From my plebe year until now, this team and program has grown and I expect you guys to continue to grow together. I will always be watching you guys, no matter if I am with you or not. I will always love you and be rooting for Army Softball 2.0, to Army Softball 3.0, and so on.
Thank you for the laughs, the cries and the experience of a lifetime. I will never forget what it feels like to wear that Army name and number across my chest and I am so happy I got to share that experience with all of you. I am sending all my love from your biggest fan and teammate.
Army Softball forever. Ladies, I’ll love you always.

Finally,
One of my favorite coaches always reminded us “You don’t have to, but you get to.” Never forget that. We get this once in a lifetime opportunity to wear a uniform that represents an institution much greater than ourselves.
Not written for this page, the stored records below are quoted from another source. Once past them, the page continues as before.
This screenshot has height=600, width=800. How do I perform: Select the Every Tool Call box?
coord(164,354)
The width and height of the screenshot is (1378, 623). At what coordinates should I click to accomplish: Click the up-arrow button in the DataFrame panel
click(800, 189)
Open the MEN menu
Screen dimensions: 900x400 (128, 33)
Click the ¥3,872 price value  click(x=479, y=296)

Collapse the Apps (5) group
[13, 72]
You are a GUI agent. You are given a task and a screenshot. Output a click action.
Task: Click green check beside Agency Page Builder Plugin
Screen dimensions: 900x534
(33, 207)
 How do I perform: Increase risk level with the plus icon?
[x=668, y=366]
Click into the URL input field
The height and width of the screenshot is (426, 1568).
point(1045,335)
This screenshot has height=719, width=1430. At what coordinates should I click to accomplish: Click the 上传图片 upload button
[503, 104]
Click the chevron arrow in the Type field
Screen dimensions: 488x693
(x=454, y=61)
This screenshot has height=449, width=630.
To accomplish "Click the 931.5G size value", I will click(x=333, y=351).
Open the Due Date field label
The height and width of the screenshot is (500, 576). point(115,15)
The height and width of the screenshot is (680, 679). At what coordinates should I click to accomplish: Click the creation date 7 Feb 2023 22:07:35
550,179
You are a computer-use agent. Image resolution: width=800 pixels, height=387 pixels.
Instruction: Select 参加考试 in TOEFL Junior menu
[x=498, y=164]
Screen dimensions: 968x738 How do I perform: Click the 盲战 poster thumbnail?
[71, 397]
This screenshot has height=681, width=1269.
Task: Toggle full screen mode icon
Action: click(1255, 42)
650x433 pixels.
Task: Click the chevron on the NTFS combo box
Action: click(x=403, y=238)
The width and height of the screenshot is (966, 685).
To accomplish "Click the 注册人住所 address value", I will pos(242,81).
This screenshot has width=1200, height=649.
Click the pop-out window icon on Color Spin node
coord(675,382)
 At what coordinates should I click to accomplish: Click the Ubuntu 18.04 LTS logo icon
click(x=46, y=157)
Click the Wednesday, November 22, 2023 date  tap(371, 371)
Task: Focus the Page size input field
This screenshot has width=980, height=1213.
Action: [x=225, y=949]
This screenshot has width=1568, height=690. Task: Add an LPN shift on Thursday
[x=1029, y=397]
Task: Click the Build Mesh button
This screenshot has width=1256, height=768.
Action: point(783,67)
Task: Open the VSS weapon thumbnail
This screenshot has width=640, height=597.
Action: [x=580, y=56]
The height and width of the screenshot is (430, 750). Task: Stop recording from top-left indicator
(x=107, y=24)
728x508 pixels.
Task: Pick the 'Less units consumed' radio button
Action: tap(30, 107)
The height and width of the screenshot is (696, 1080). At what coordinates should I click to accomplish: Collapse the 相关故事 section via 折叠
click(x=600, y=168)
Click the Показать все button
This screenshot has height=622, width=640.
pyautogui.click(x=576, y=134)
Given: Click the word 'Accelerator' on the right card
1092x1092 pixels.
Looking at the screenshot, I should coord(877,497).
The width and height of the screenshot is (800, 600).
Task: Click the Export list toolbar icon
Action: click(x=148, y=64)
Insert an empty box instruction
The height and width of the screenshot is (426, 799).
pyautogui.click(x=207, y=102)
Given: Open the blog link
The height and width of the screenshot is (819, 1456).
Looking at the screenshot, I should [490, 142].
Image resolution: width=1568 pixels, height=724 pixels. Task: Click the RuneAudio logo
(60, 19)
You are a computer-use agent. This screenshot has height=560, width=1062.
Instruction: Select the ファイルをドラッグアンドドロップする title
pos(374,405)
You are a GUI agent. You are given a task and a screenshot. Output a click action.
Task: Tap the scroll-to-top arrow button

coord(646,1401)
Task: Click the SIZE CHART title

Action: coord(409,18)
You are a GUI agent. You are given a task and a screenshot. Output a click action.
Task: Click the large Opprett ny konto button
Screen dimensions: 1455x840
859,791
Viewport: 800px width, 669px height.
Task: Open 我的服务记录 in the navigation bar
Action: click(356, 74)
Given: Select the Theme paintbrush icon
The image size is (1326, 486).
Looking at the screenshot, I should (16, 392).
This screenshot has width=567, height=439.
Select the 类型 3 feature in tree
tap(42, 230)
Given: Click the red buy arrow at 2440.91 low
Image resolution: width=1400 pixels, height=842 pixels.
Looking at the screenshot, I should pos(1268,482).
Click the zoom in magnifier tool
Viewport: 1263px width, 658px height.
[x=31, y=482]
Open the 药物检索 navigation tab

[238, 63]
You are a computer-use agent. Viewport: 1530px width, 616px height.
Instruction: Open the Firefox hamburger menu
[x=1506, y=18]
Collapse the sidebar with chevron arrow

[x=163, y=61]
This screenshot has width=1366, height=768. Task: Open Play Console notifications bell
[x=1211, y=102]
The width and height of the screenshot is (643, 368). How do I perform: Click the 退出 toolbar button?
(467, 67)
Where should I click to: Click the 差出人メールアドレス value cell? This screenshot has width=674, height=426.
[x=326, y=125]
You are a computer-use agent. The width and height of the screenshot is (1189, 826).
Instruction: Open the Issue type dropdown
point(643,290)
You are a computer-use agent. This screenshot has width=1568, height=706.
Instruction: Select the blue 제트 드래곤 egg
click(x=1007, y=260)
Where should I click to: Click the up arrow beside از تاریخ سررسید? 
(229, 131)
We show up to a field representing the Army team and West Point. We hold our head up high knowing everything we had to overcome to get to that specific moment. Cherish it. Cherish every moment as if it’s your last. Never take anything for granted and remember to love the moment.
I will never forget the lessons I learned from all of my teammates and coaches while at West Point. They will live on through me as I take the next step in my Army career. Thank you, West Point, and thank you softball. You turned my dreams into a reality, and I will forever be grateful for you. It’s been an amazing journey.